Now, after all that, I come to the answer. Changing medications is not like changing your clothes. I have to taper off (at least I should, sometimes I have to remind the doctor, or nurse that there needs to be tapering) the current medication or dose (lowering is not just dumping a pill, instead of twice a day you take one). See the medication that I take is to be on the level of 150mlgs for the entire day, so twice a day I take it, so that it is in my system for the entire day. She wanted me to just dump one, not go down and take a lower dose twice a day, just one. That was a serious red flag for me. Going on and off medication is hard on the body and the mind. I have a very sensitive system and taking or not taking something really messes me up. She wanted me to dump a pill and add something else. Do NOT think so. I am in the middle of a move from one town to the other, that’s stressful, especially for me, and during this time instead of listening to what I know will work, to what I know will allow me to function, let’s just mix it up. Let’s give me more migraines as my system gets used to the medication (if I can stomach it in the first place), and if all of this is a mistake, well, you have to come in to get the increase back to what was working, then wait the days while it is in the mail (our clinic does not have most meds on site, they come from the VA hospital in Louisiana).


Finally I leave, I have my refill, I have some other sleeping pill prescription that she thinks will help. I am skeptical, but really just gave up with her. Again had I said the truth, I think I would be calling my husband to bail me out. The irony is that he screens people in the ERs and jail to see if they need to be immediately hospitalized in a mental facility for their and other’s safety. So I wait, in the mail and the medications arrive. I look at how to take the sleeping pills (every night, love that I was listened to so well for), then on the label it has a warning, to not take this medication with two others, they happen to be allergy pills, they happen also to be the two allergy pills that I currently take….oh, the VA. I have two different medications for allergies, I take one and when it does not work I take the other, off and on I have used them like that and it has been the only thing to help.

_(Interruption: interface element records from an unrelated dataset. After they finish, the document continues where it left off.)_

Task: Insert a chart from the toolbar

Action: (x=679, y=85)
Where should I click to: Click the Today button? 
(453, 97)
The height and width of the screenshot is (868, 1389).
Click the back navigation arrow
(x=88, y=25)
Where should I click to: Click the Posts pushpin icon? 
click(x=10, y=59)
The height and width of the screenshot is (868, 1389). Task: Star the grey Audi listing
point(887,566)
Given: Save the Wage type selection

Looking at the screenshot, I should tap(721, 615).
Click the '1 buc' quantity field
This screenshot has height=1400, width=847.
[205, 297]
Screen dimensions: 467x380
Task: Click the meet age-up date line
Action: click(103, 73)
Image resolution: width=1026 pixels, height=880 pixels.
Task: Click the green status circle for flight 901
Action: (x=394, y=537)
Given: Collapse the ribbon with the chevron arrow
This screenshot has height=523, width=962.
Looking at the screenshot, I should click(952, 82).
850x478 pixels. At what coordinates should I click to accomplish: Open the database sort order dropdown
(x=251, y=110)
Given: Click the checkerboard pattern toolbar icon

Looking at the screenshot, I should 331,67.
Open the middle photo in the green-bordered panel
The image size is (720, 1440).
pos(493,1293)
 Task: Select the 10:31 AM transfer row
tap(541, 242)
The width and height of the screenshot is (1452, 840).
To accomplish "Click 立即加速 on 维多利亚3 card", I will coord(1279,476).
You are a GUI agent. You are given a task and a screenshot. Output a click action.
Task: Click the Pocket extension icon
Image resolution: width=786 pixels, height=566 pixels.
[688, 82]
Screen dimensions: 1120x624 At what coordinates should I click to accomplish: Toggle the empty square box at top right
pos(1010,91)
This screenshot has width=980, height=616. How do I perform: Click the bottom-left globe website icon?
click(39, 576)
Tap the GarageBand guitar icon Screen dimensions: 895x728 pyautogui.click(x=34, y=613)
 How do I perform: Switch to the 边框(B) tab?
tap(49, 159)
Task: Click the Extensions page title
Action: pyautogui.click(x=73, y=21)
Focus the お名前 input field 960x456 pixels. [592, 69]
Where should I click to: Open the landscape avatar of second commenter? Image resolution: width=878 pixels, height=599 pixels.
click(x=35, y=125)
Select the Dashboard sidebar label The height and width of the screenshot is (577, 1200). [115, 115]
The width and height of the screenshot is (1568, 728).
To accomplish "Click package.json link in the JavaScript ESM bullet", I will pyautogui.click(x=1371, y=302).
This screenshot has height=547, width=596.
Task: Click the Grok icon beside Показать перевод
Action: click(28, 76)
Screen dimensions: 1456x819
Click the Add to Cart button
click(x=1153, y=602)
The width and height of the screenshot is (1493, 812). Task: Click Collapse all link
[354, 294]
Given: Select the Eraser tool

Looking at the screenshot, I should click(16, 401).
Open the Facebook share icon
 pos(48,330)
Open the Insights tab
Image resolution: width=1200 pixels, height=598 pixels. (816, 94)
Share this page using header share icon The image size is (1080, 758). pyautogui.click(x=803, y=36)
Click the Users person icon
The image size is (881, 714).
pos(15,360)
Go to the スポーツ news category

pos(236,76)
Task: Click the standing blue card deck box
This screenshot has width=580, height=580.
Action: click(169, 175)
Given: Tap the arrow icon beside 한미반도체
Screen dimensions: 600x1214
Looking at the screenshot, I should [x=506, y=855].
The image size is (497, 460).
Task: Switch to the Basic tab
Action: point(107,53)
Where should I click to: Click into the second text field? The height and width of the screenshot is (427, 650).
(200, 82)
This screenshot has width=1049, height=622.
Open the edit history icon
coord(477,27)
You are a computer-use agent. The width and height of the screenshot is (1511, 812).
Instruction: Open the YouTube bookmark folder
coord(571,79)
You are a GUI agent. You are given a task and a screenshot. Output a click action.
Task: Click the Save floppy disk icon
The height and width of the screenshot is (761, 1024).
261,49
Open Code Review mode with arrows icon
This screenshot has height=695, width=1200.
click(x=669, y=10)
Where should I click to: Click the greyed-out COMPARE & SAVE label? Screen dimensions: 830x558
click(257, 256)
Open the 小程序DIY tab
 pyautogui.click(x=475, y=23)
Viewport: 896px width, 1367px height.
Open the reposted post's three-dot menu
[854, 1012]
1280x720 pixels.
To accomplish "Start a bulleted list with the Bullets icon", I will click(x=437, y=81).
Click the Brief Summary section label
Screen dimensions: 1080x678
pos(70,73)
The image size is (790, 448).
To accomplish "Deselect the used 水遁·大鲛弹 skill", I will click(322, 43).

The “allergies” isn’t seasonal, it is something that is all the time and the rash that I get with it complicates things. So this is what has worked, but to have them on the warning label just makes me laugh. Oh the VA, you can try and kill me off, but I am a lot smarter and very leery of what you “prescribe.” Oh, I do not know if taking the two would actually kill me, but I have been prescribed medications in the past (one from one doctor, the other from mental health doctor) and asked the pharmacist tech I knew to put them into the system, red flag, death was the outcome. So I never take anything that I am given until I go online (back then there was no “online”) and check things out. You would think that the VA system would catch it, that there would be some red flag come on the screen, since they are dispensed from the same place. Oh, yea, they will be hearing about this one. But to not even have to go online to see the red flag, that is just so ironic. Let’s just change up those meds again, okay…. No, I think that I will stay with what I have, it works and I do not have the time to die or go for a really fun ER trip. With the moving I do not have time to play the VA game, so I will take what I know works and wait for the next appointment to get the sleeping pills.